Pong will always hold a special place in the history of gaming as one of the earliest arcade video games. Introduced in 1972, it was a table tennis game featuring very simple graphics and gameplay. In fact, it's simple enough that even non-living materials known as hydrogels can "learn" to play the game by "remembering" previous patterns of electrical stimulation, according to a new paper published in the journal Cell Reports Physical Science.
"Our research shows that even very simple materials can exhibit complex, adaptive behaviors typically associated with living systems or sophisticated AI," said co-author Yoshikatsu Hayashi, a biomedical engineer at the University of Reading in the UK. "This opens up exciting possibilities for developing new types of 'smart' materials that can learn and adapt to their environment."
Hydrogels are soft, flexible biphasic materials that swell but do not dissolve in water. So a hydrogel may contain a large amount of water but still maintain its shape, making it useful for a wide range of applications. Perhaps the best-known use is soft contact lenses, but various kinds of hydrogels are also used in breast implants, disposable diapers, EEG and ECG medical electrodes, glucose biosensors, encapsulating quantum dots, solar-powered water purification, cell cultures, tissue engineering scaffolds, water gel explosives, actuators for soft robotics, supersonic shock-absorbing materials, and sustained-release drug delivery systems, among other uses.
In April, Hayashi co-authored a paper showing that hydrogels can "learn" to beat in rhythm with an external pacemaker, something previously only achieved with living cells. They exploited the intrinsic ability of the hydrogels to convert chemical energy into mechanical oscillations, using the pacemaker to apply cyclic compressions. They found that when the oscillation of a gel sample matched the harmonic resonance of the pacemaker's beat, the system kept a “memory” of that resonant oscillation period and could retain that memory even when the pacemaker was turned off. Such hydrogels might one day be a useful substitute for heart research using animals, providing new ways to research conditions like cardiac arrhythmia.
For this latest work, Hayashi and co-authors were partly inspired by a 2022 study in which brain cells in a dish—dubbed DishBrain—were electrically stimulated in such a way as to create useful feedback loops, enabling them to "learn" to play Pong (albeit badly). As Ars Science Editor John Timmer reported at the time:
Pong proved to be an excellent choice for the experiments. The environment only involves a couple of variables: the location of the paddle and the location of the ball. The paddle can only move along a single line, so the motor portion of things only needs two inputs: move up or move down. And there's a clear reward for doing things well: you avoid an end state where the ball goes past the paddles and the game stops. It is a great setup for testing a simple neural network.
Put in Pong terms, the sensory portion of the network will take the positional inputs, determine an action (move the paddle up or down), and then generate an expectation for what the next state will be. If it's interpreting the world correctly, that state will be similar to its prediction, and thus the sensory input will be its own reward. If it gets things wrong, then there will be a large mismatch, and the network will revise its connections and try again.
There were a few caveats—even the best systems didn't play Pong all that well—but the approach mostly worked. Those systems comprising either mouse or human neurons saw the average length of Pong rallies increase over time, indicating they might be learning the game's rules. Systems based on non-neural cells, or those lacking a reward system, didn't see this sort of improvement. The findings provided some evidence that neural networks formed from actual neurons spontaneously develop the ability to learn. And that could explain some of the learning capabilities of actual brains, where smaller groups of neurons are organized into functional units.

• [PROBLEMS TO WORK ON]
a. According to the hydrogel article, in which journal was the new paper published?
b. Transcribe the part of the hydrogel article that opens with the words containing "Put in Pong" and closes with "and try again.".
c. Condense the paragraph of the hydrogel article beginning "Hydrogels are soft, flexible biphasic materials" into a short list of its main facts.
The lines have no connection to the hydrogel article.

• [RECORDED INFORMATION]

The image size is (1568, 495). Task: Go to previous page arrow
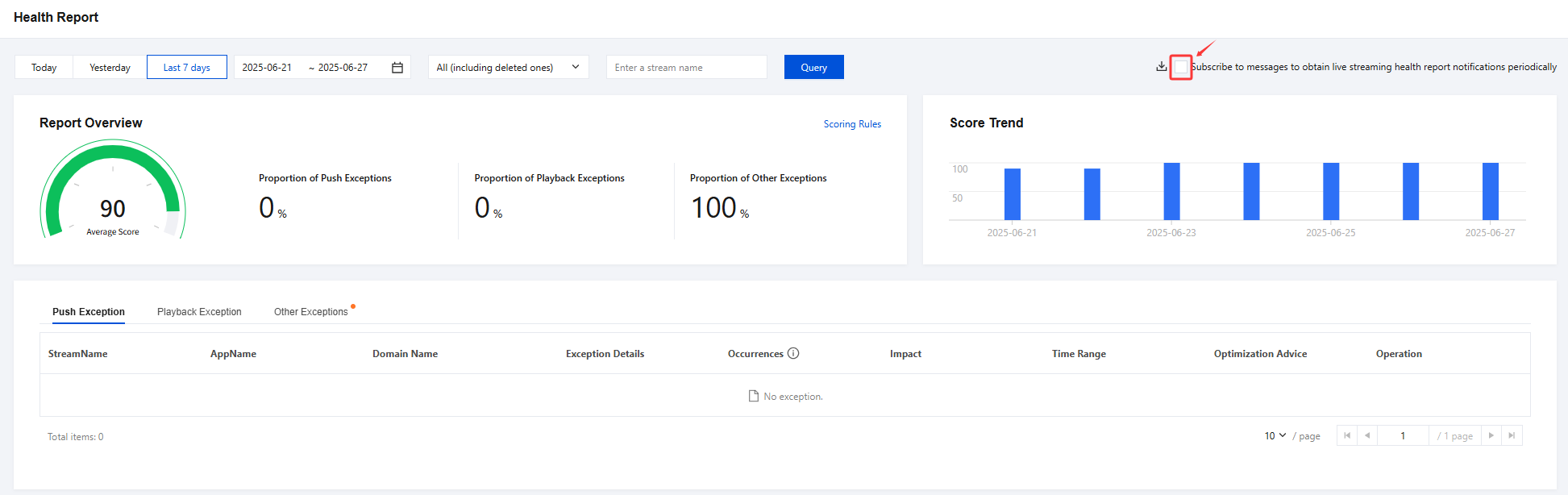1367,435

• [RESPONSES TO THE EXERCISE]
a. Cell Reports Physical Science

b.
Put in Pong terms, the sensory portion of the network will take the positional inputs, determine an action (move the paddle up or down), and then generate an expectation for what the next state will be. If it's interpreting the world correctly, that state will be similar to its prediction, and thus the sensory input will be its own reward. If it gets things wrong, then there will be a large mismatch, and the network will revise its connections and try again.

c.
- Hydrogels are soft, flexible biphasic materials that swell but do not dissolve in water.
- They can hold a large amount of water while keeping their shape, which suits them to many applications.
- Their best-known use is soft contact lenses.
- Other uses include breast implants, disposable diapers, EEG and ECG electrodes, glucose biosensors, encapsulating quantum dots, solar-powered water purification, cell cultures, tissue engineering scaffolds, water gel explosives, soft robotics actuators, supersonic shock-absorbing materials, and sustained-release drug delivery systems.